### Исходный текст:
--*--
Нина Серафимовна Александрова видела своего отца Серафима Павловича Шайдурова только миг — когда ее привезли из роддома. Потомственного уральского крестьянина, родившегося в 1904 году в классово близкой коммунистической системе семье бедняков, взяли в 1935 году за связь с троцкистско-бухаринским блоком. Где и когда погиб Шайдуров, неизвестно. Ориентировочно, это случилось в 1937 году. Таких, как он, в селе Скородум набралось 33 человека. Все ушли на тот свет по доносу работника из соседнего колхоза «Имени Сталина».

«Потом мужик, который донос написал, пошел на кладбище, лег на землю и умер»
Серафим Шайдуров с супругой

— Когда пришли за вашим отцом?

— 27 августа или 28, я точно не знаю, меня только привез отец из родильного дома. Семь дней мне было, восьмой. И ночью он пришел и говорит: «Я прилягу немного с вами, полежу со своими девочками». Так потом мама рассказывала. И вдруг стук в дверь. А был август, и папа подумал, что в правление вызывают. И вот 27 или 28 августа 1937 года увели, и больше мы не видели его никогда.
--*--
### Сохранённые записи:
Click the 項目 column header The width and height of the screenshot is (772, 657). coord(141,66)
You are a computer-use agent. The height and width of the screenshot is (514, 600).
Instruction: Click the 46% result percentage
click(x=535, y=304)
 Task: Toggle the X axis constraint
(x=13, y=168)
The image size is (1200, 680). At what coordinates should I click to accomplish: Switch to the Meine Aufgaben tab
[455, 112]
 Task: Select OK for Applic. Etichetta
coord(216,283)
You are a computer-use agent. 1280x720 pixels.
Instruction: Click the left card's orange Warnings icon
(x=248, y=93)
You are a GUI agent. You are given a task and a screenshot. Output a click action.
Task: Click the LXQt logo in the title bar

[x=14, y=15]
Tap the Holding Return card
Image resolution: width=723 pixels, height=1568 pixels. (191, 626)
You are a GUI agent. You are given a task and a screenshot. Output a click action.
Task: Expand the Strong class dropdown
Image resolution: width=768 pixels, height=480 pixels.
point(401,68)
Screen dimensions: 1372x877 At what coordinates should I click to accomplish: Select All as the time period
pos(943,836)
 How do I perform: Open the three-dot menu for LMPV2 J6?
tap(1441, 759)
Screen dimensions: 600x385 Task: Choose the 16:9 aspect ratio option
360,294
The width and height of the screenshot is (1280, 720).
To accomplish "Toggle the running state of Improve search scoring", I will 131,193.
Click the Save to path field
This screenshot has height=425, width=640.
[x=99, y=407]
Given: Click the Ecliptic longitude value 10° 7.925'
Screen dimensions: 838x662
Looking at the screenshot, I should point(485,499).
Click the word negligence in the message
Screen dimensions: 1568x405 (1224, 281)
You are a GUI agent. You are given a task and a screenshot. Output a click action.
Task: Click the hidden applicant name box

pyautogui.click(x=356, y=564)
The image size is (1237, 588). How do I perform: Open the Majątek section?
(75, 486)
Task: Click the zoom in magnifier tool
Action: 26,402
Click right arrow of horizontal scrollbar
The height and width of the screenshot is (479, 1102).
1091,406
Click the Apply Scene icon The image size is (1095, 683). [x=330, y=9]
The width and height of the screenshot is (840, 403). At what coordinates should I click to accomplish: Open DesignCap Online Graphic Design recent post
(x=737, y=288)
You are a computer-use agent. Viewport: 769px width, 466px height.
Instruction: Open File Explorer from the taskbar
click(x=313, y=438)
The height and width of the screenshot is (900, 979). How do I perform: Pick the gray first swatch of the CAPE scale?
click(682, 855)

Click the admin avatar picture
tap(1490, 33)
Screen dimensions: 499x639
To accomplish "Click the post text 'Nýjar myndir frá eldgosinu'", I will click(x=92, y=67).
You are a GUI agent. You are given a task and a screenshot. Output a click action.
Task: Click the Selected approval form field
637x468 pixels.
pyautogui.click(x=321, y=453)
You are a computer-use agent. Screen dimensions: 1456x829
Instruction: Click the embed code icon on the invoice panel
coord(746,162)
--*--
### Задания:
a – Сколько человек из села Скородум, согласно тексту о Серафиме Шайдурове, разделили его судьбу?
b – Продолжите текст о Серафиме Шайдурове после его последнего предложения.
Материал в этой работе не используется.

### Ответы по заданиям:
a – 33 человека.

b –
— Куда его увезли?

— В Ирбит.

— А жили вы где?

— Село Скородум, это сейчас Ирбитский район, а ранее был Зайковский район. Недалеко от Ирбита, около 40 километров.

— До того, как вашего отца арестовали, сколько он в этом селе прожил?

— Всю жизнь, родился тут. Его отец Павел Иванович бедный был, батраком работал. Жена его Ульяна Михайловна во время войны умерла от голода.

— Кем работал перед арестом ваш отец?

— Кладовщиком и замещал председателя колхоза. И еще рассказывали, что он съездил куда-то под Ирбит и привез очень хороших лошадей в колхоз. А в деревне было два колхоза: «Красная Заря» и «Имени Сталина». И вот из колхоза «Красная заря» их в одну ночь 33 человека увели, а из колхоза «Имени Сталина» ни одного человека не взяли.

— Это в 1937 году репрессировано было 33 человека из одного колхоза?

— Да. Из одного колхоза.

— А что им ставили в вину?

— Никто ничего не ставил, и никто не говорил ничего. Но когда я в прокуратуре была, прочитала: «связь с троцкистско-бухаринской группировкой».

— Получается, в одной деревне было два колхоза. А между ними какое-то противостояние было?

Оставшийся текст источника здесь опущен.